Dies sind gewiß abscheuliche Verbrechen an der Schönheit. Sie riefen ein grausames Fieber in mir wach, an das die fast edle Erscheinung im nächtlichen Walde nicht heranreichte. Denn diese opferte die Liebe, beleidigte ihren Sinn nicht. Sie paßte sich der feierlichen Nacht, den Winken der Schatten, dem ewigen Leben der Arten an. Kein Unrecht befleckte ihren einsamen Glanz. Doch hier war plötzlich ein Orgiendienst erstanden, die Liebe und die Schönheit in gleicher Weise mit Füßen getreten. Ich beichte meine späte Reue und Scham. Aude ist tot; ich entkam ihren verabscheuungswürdigen Künsten so nur zu spät. Wenn ich mich selbst nur zum Teile gebessert habe, so möchte ich nur durch diese erniedrigenden Geständnisse die jungen Leute, die eine unselige Erziehung und ihre frühreife Empfindungsqual mir ähnlich gemacht hat, gegen ihre Aude wappnen. –

Ich war bald von dem Bedürfnis nach Wiederholung besessen. Die Kupferstiche, die mir die Unnatur offenbart hatten, hatten mich früh dem unverzagten Weibe zugesprochen, das ihre Erinnerung in meinen Sinnen wieder zu wecken verstehen würde, hätte ich sie nicht zu Gesicht bekommen, so hätte das Verbot, mit dem die Organe meines Lebens belegt wurden, indem es mir dieselben zugleich übermäßig verhaßt und ersehnt machte, mich nicht minder der Herrschaft des in der Sünde schönen Weibes bis zu ihren äußersten Geboten unterworfen.

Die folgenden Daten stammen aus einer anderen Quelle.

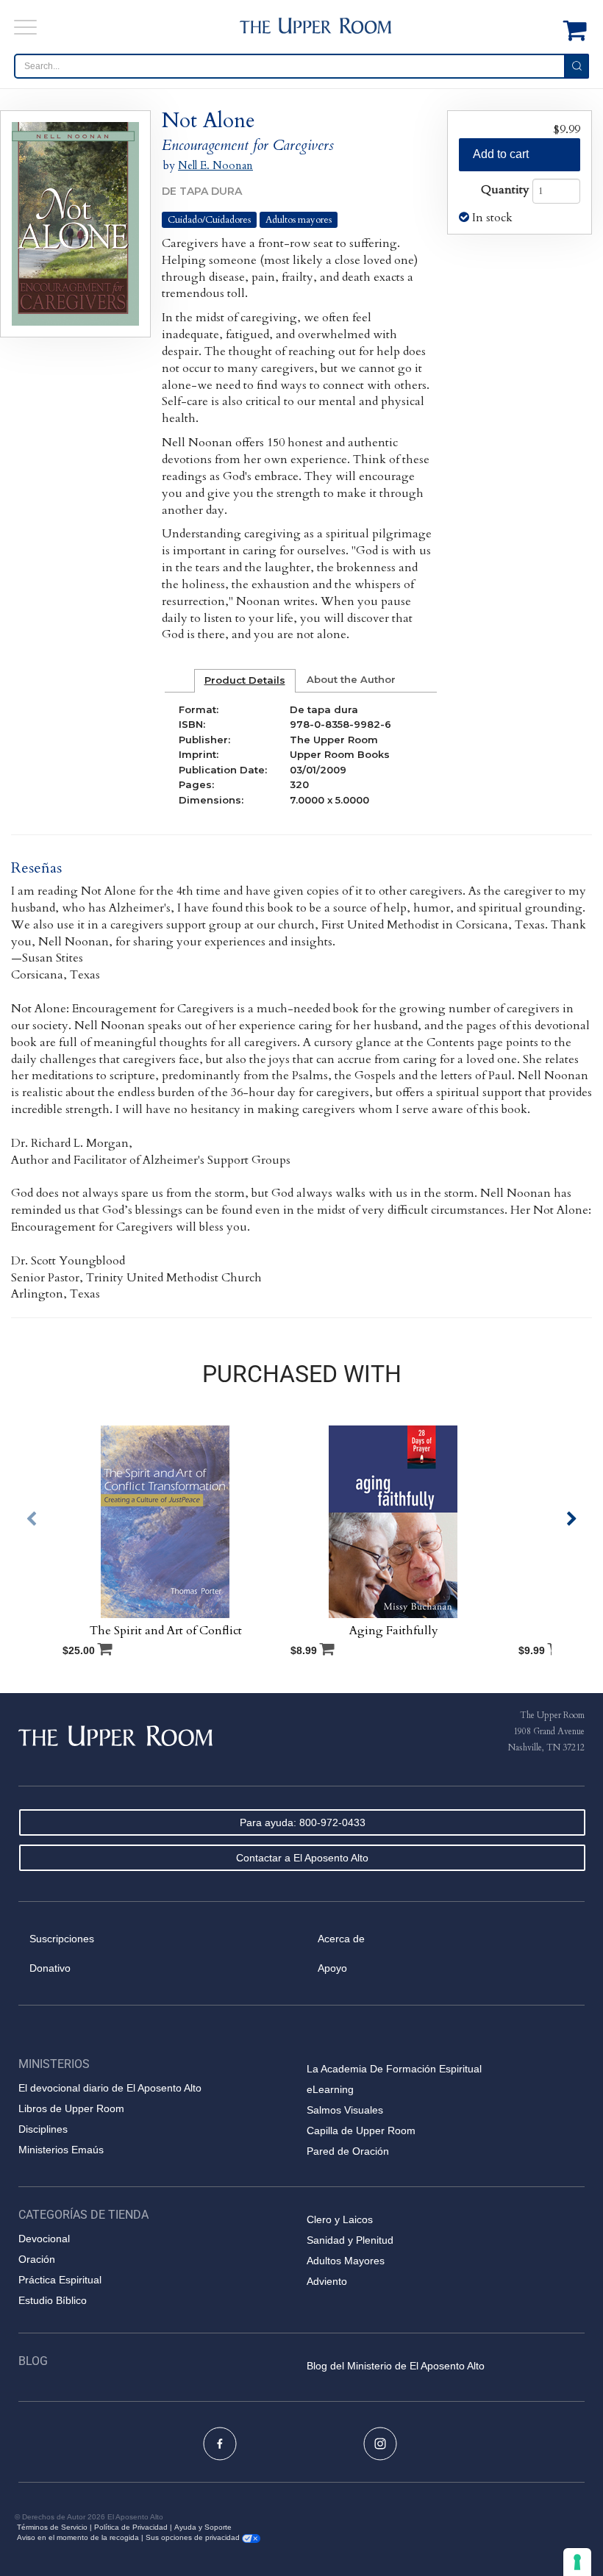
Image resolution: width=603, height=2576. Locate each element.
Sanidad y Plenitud (350, 2240)
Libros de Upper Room (71, 2108)
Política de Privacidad (131, 2527)
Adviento (327, 2281)
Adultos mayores (298, 219)
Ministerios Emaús (61, 2149)
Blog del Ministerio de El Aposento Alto (396, 2366)
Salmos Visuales (345, 2110)
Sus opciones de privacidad (194, 2537)
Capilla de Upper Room (361, 2130)
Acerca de (341, 1938)
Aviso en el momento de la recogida (78, 2537)
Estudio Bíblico (52, 2300)
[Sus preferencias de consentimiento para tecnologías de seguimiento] (577, 2562)
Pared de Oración (348, 2151)
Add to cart (501, 154)
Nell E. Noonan (215, 165)
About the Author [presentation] (351, 679)
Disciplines (43, 2129)
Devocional (44, 2238)
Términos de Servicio (52, 2527)
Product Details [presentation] (244, 680)
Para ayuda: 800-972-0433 (302, 1822)
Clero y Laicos (340, 2219)
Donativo (50, 1968)
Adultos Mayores (346, 2260)
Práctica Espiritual (59, 2280)
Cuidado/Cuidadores (209, 219)
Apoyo (332, 1968)
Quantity (505, 190)
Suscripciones (61, 1938)
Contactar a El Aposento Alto (302, 1858)
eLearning (330, 2089)
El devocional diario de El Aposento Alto (109, 2088)
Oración (36, 2259)
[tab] (245, 681)
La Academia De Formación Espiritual (394, 2069)
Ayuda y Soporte (203, 2527)
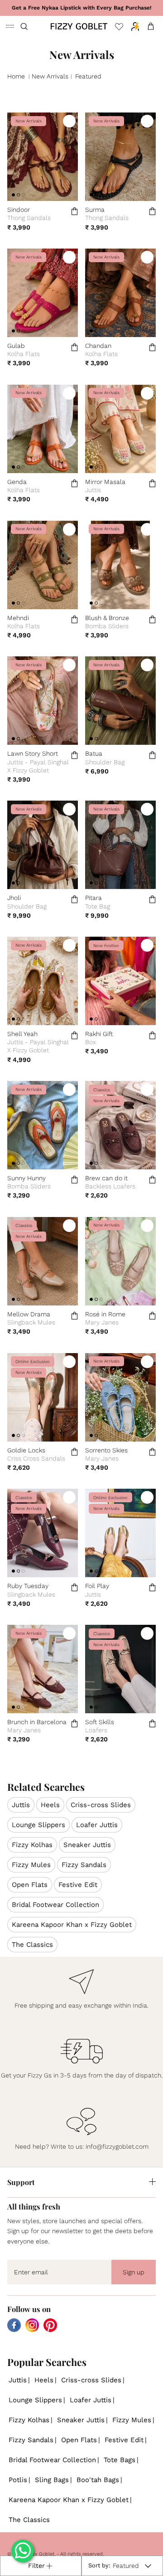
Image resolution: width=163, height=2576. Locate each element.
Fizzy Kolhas (32, 1845)
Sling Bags (52, 2480)
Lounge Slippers (38, 1825)
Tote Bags (119, 2460)
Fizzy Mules (31, 1865)
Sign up (133, 2272)
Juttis (21, 1805)
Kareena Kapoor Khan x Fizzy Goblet (72, 1925)
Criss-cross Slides (101, 1805)
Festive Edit (77, 1885)
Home (16, 76)
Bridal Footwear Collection (55, 1905)
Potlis (18, 2480)
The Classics (32, 1945)
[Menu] (10, 26)
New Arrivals (50, 76)
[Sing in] (133, 26)
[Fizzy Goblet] (79, 26)
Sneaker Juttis (87, 1845)
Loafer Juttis (97, 1825)
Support (21, 2182)
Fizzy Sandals (84, 1865)
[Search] (30, 26)
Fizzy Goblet (39, 2554)
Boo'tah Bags (98, 2480)
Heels (50, 1805)
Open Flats (30, 1885)
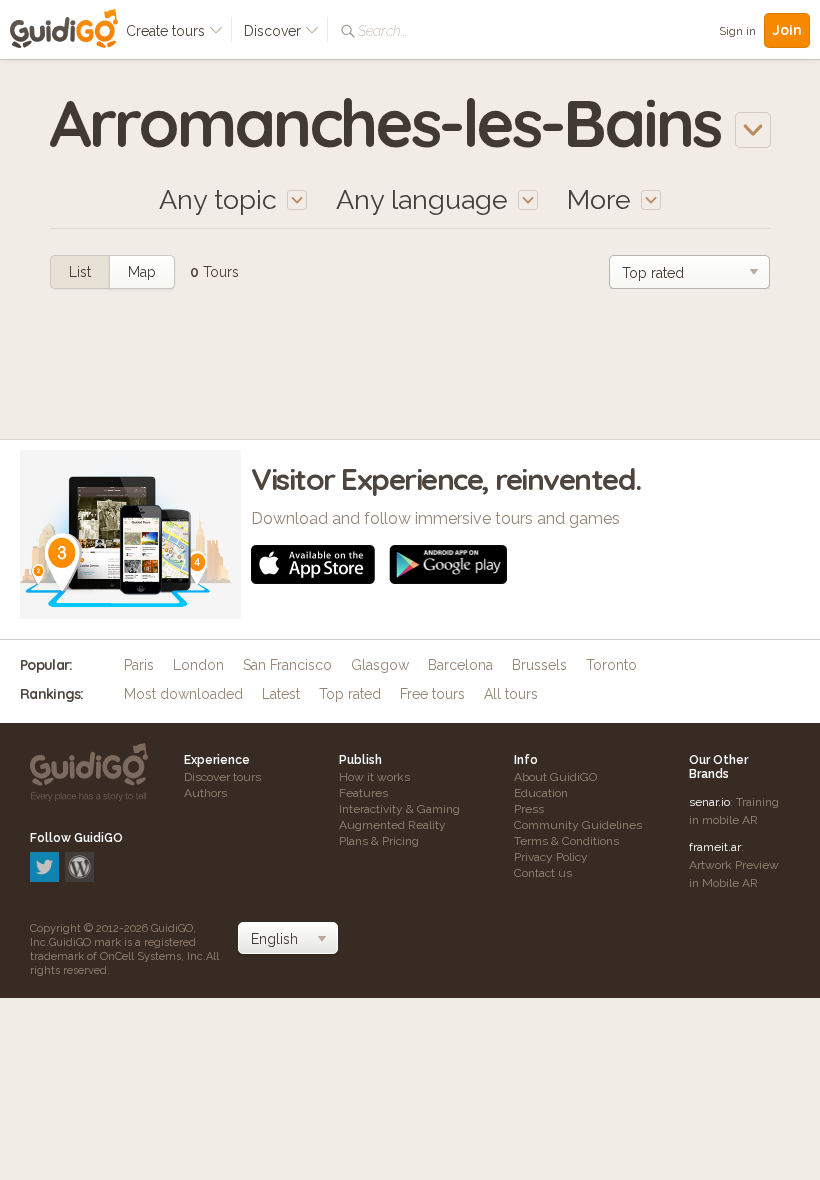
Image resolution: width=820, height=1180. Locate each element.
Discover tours (222, 777)
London (198, 665)
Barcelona (460, 665)
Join (787, 30)
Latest (281, 694)
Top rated (350, 694)
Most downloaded (183, 694)
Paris (139, 665)
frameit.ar (715, 847)
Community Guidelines (578, 825)
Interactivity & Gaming (399, 809)
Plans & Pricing (379, 841)
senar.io (709, 802)
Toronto (611, 665)
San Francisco (287, 665)
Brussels (539, 665)
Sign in (737, 31)
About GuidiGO (555, 777)
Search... (382, 31)
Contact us (543, 873)
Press (529, 809)
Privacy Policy (551, 857)
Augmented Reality (392, 825)
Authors (205, 793)
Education (541, 793)
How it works (374, 777)
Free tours (432, 694)
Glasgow (380, 665)
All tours (511, 694)
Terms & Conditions (566, 841)
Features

Die ganze Frage ist folgende: Frommt es, unwissend zu sein oder zu erkennen? Und darf die Natur mißachtet werden? Ich bin ein Beispiel der Verirrungen, die für einen sinnlichen jungen Mann aus der Qual, sich nicht zu kennen, entspringen. Die vorliegenden Bekenntnisse haben keinen anderen Zweck, als zu zeigen, wie ich wegen mir fremder Ursachen unglücklich und gestraft bin. Jawohl, der Wille der Natur geht dahin, in ihrer ganzen Offenbarung, ebensowohl in ihren geheimen Quellen wie in dem Adel des Antlitzes, in der Unmut der Hände und in der Schönheit alles dessen gepriesen zu werden, das unbekleidet ist. Und das Übel kommt nur daher, daß jene Quellen geheim und tadelnswert für den jungen Mann und das junge Weib bleiben, die in ihrer Unkenntnis von der Sehnsucht, sie kennen zu lernen, gepeinigt werden; oder, wenn sie sie durch einen Zufall entdecken, gegen gefährliche Verirrungen unbeschirmt dastehen.

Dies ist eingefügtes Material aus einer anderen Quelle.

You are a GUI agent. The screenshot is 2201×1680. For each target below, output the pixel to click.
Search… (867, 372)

Man hat zu ihnen gesprochen: Denket das Häßliche eures Leibes fort – und sie denken um so mehr daran, sie stehen immer auf dem Punkte, ihm nachzugeben. Nachher sind die üppige Mannbarkeit, die eine Lebensweise von Wein- und Fleischnahrung, wie sie bei den ärgsten Wilden nicht barbarischer sein kann, noch üppiger macht und die untergeordnete Stellung, die verderbte Nichtsnutzigkeit der kleinen Abgöttin, der Königin des Bettes doch sonst geschmeidigen Dienerin, nur beständige günstige Bedingungen der Versuchung. Das Fleisch der Völker, die nackt im Tageslichte schreiten, bleibt rein; Entartung in der Liebe gibt es nur bei den »Gebildeten«, die sich in ihren Kleidern suchen. Auch auf dem Lande kennt man sich besser als in der Stadt. Spiele an den Bächen haben hier die Geschlechter vom zarten Alter an vereint. Die bräutlichen Wonnen sind hier schlicht und der Natur näher.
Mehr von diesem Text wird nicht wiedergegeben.